Замечательно, однако, что у большинства первобытных народов подобные случаи кровавой мести несравненно реже, чем можно было ожидать; хотя у некоторых из них они достигают совершенно ненормального развития, особенно среди горцев, загнанных в горы иноземными пришельцами, как, например, у горцев Кавказа и в особенности у даяков на Борнео. У даяков — по словам некоторых современных путешественников — дело дошло до того, что молодой человек не может ни жениться, ни быть объявленным совершеннолетним прежде, чем он принесет хоть одну голову врага. Так, по крайней мере, рассказывается, со всеми подробностями, в одной английской книге.[131] Оказывается, однако, что сведения, сообщаемые в этой книге, до крайности преувеличены. Во всяком случае, то, что англичане называют «охота за головами», представляется в совершенно ином свете, когда мы узнаем, что предполагаемый «охотник» вовсе не «охотится» и даже не руководится личным чувством мести. Он поступает сообразно тому, что считает нравственным обязательством по отношению к своему роду, а потому поступает точно также, как европейский судья, который подчиняясь тому же, очевидно, ложному началу: «кровь за кровь», отдает осужденного им убийцу в руки палача. Оба — и даяк и наш судья — испытали бы даже угрызения совести, если бы из чувства сострадания пощадили убийцу. Вот почему даяки, вне этой сферы убийств, совершаемых под влиянием их понятий о справедливости, оказываются, по единогласному свидетельству всех, кто хорошо познакомился с ними, чрезвычайно симпатичным народом. Сам Карл Бокк, который дал такую ужасную картину «охоты за головами», пишет о них:

«Что касается до нравственности даяков, то я должен отвести им высокое место в ряду других народов… Грабежи и воровство совершенно неизвестны среди них. Они также отличаются большой правдивостью… Если я не всегда успевал добиться от них «всей правды», — все же я никогда не слыхал от них ничего, кроме правды. К сожалению, нельзя сказать того же о малайцах» (стр. 209 и 210).
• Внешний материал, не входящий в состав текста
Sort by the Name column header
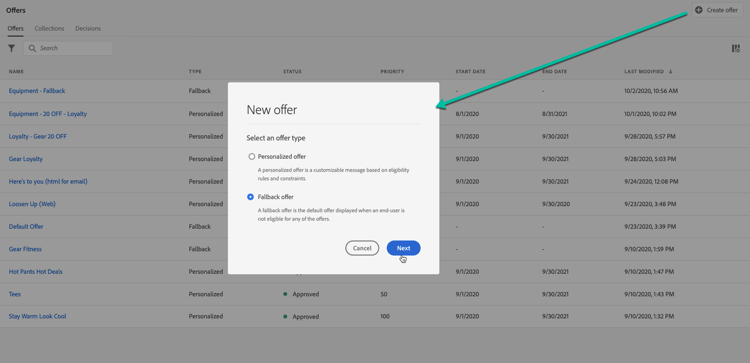This screenshot has width=750, height=363. (x=16, y=71)
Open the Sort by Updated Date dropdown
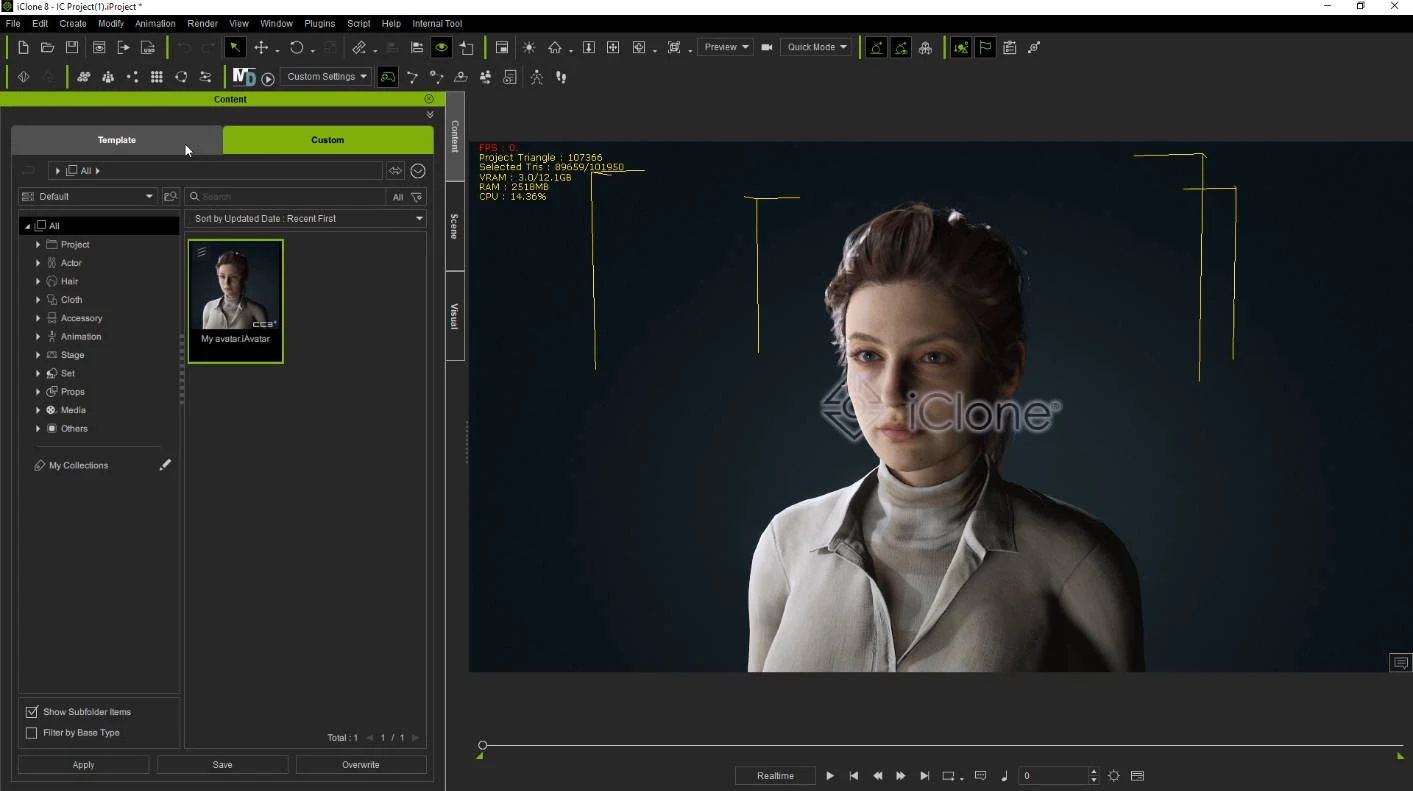 click(306, 218)
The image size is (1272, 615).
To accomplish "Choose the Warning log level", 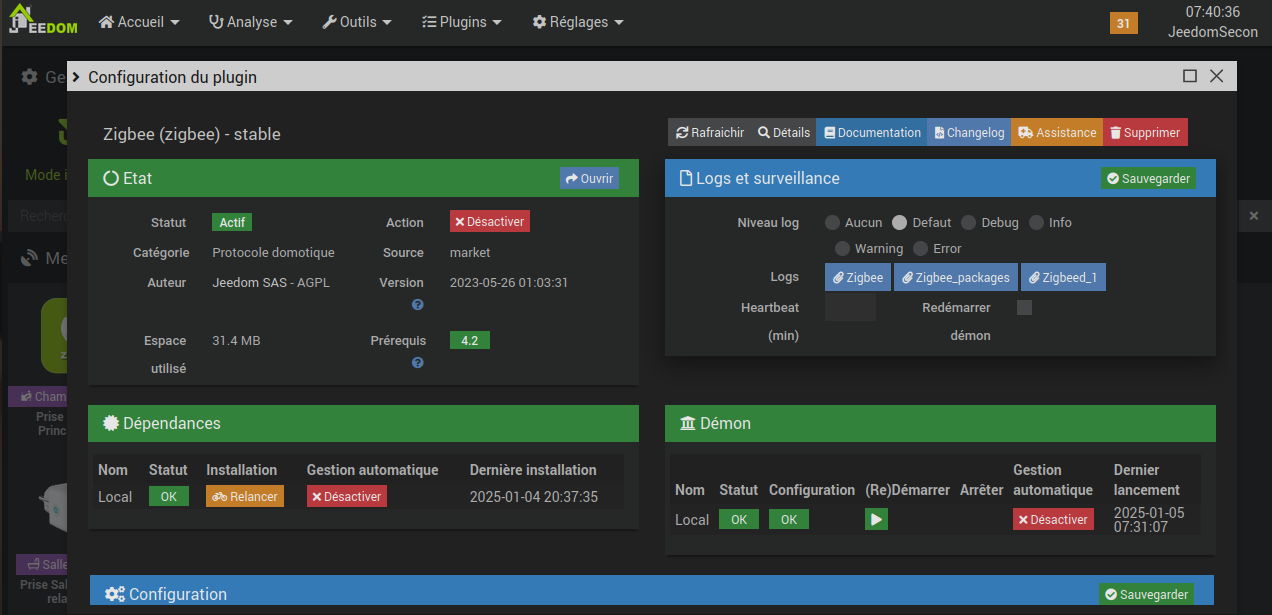I will [842, 249].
Свидетельство Бокка вполне подтверждается Идой Пфейффер. «Я вполне поняла» — писала она, — «что с удовольствием продолжала бы путешествовать среди них. Я обыкновенно находила их честными, добрыми и скромными… в гораздо большей степени, чем какой-либо из других, известных мне, народов».[132] Штольце, говоря о даяках, употребляет почти те же самые выражения. Даяки обыкновенно имеют по одной только жене и хорошо обращаются с нею. Они очень общительны и каждое утро весь род отправляется большими партиями на рыбную ловлю, на охоту или на огородные работы. Их деревни состоят из больших хижин, в каждой из которых помещается около дюжины семейств, а иногда и несколько сот человек, причем все они живут между собою очень миролюбиво. Они с большим уважением относятся к своим женам и очень любят своих детей; когда кто-нибудь заболевает — женщины ухаживают за ним поочередно. Вообще, они очень умеренны в пище и питье. Таковы даяки в своей действительной повседневной жизни.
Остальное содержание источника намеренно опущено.